### Stored records:
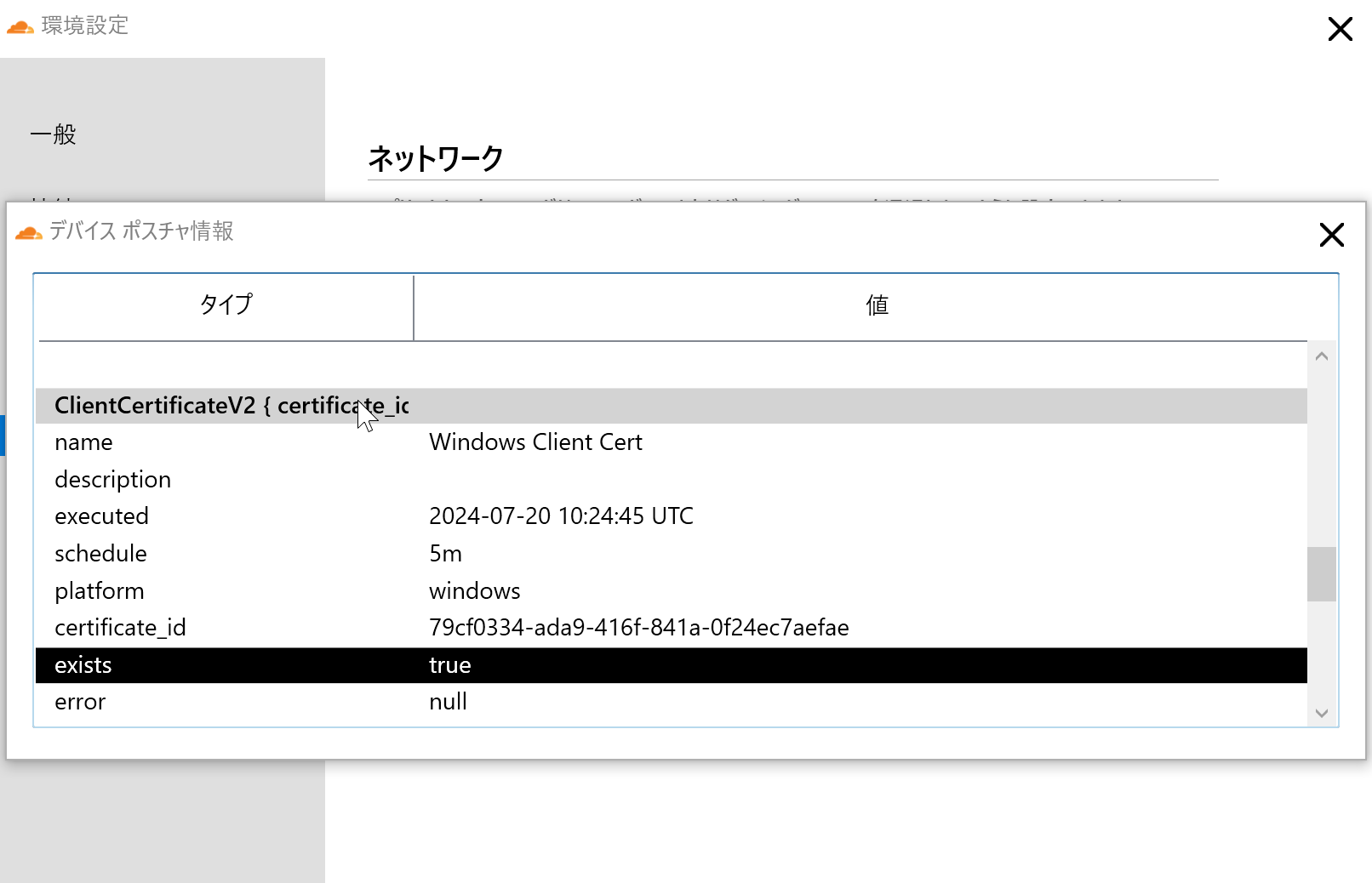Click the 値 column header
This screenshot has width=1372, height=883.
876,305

---

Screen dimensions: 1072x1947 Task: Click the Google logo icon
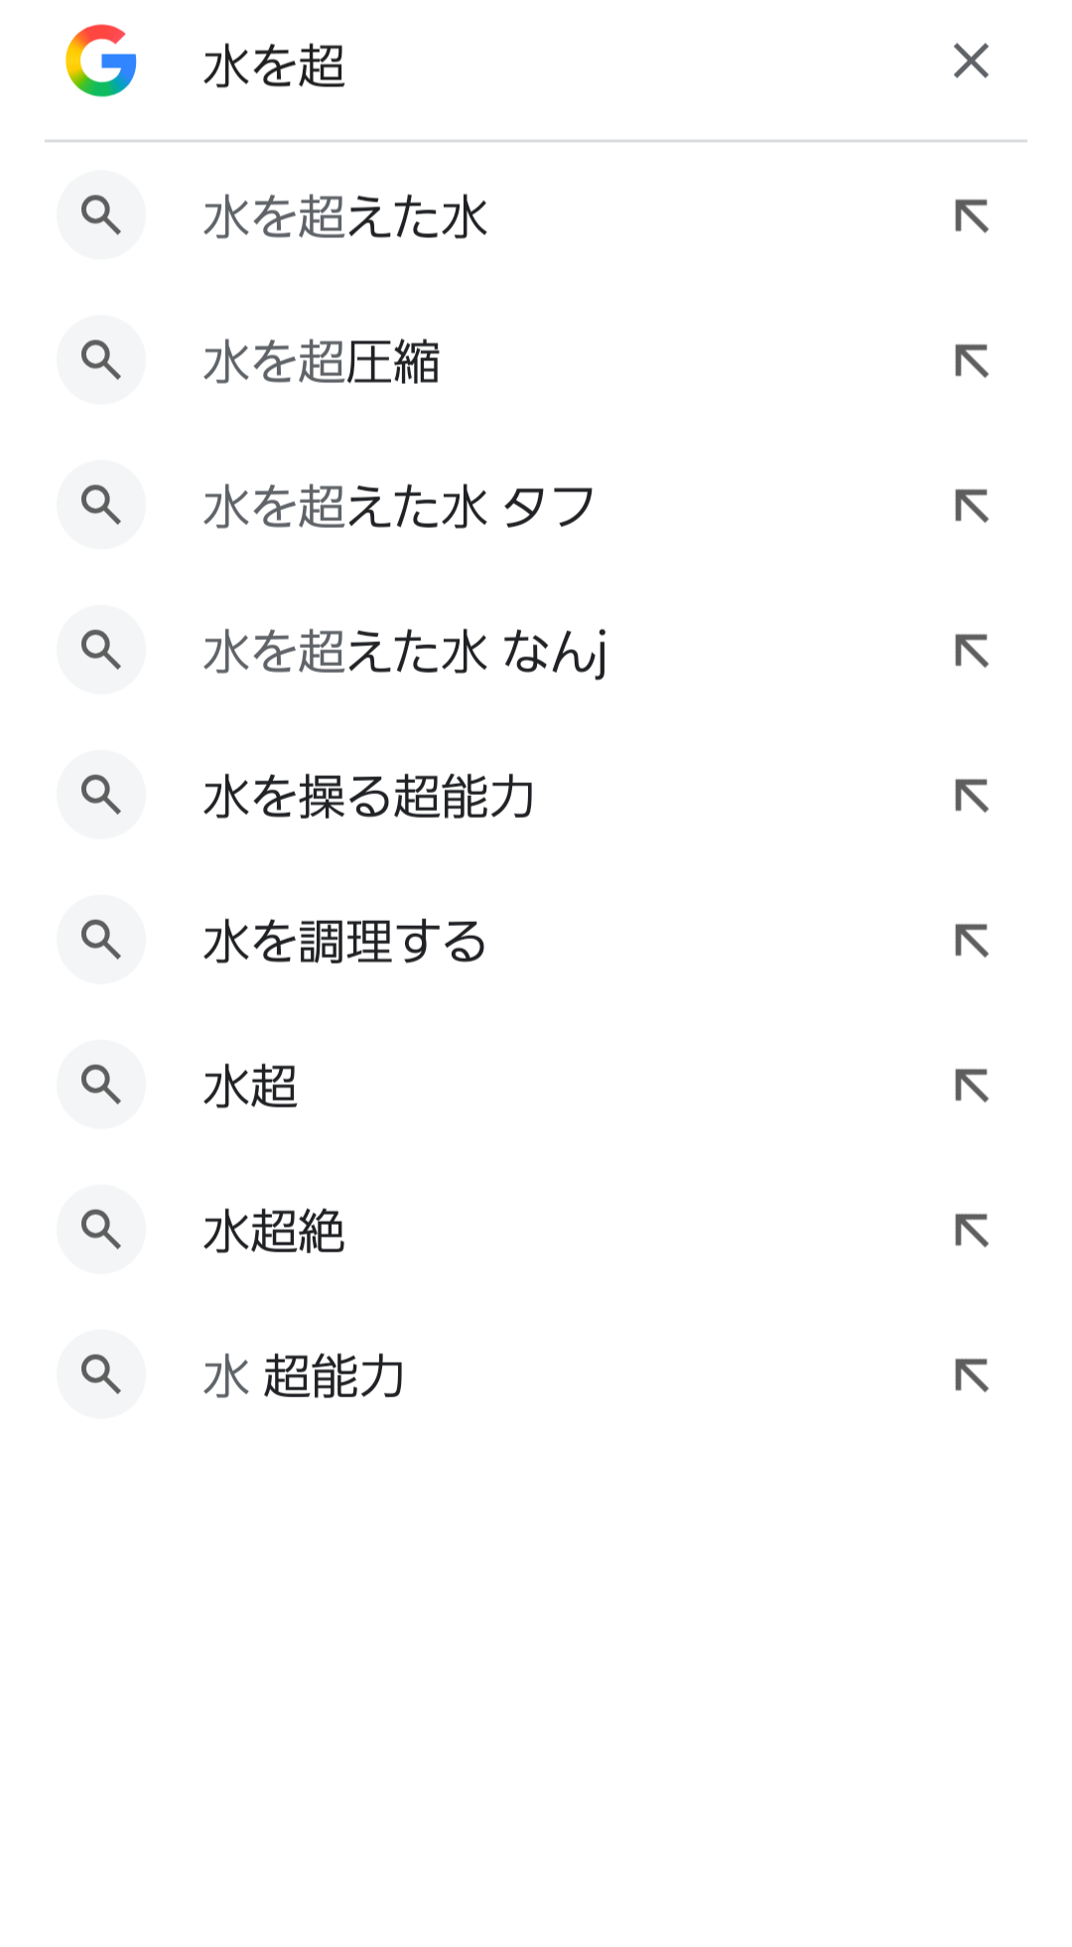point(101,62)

### Prompt:
Reproduce the data verbatim, beginning with the line that contains "Screen dimensions: 1072x1947" and continuing through the line that contains "point(101,62)". Omit the pictures from your output.

### Result:
Screen dimensions: 1072x1947 Task: Click the Google logo icon
point(101,62)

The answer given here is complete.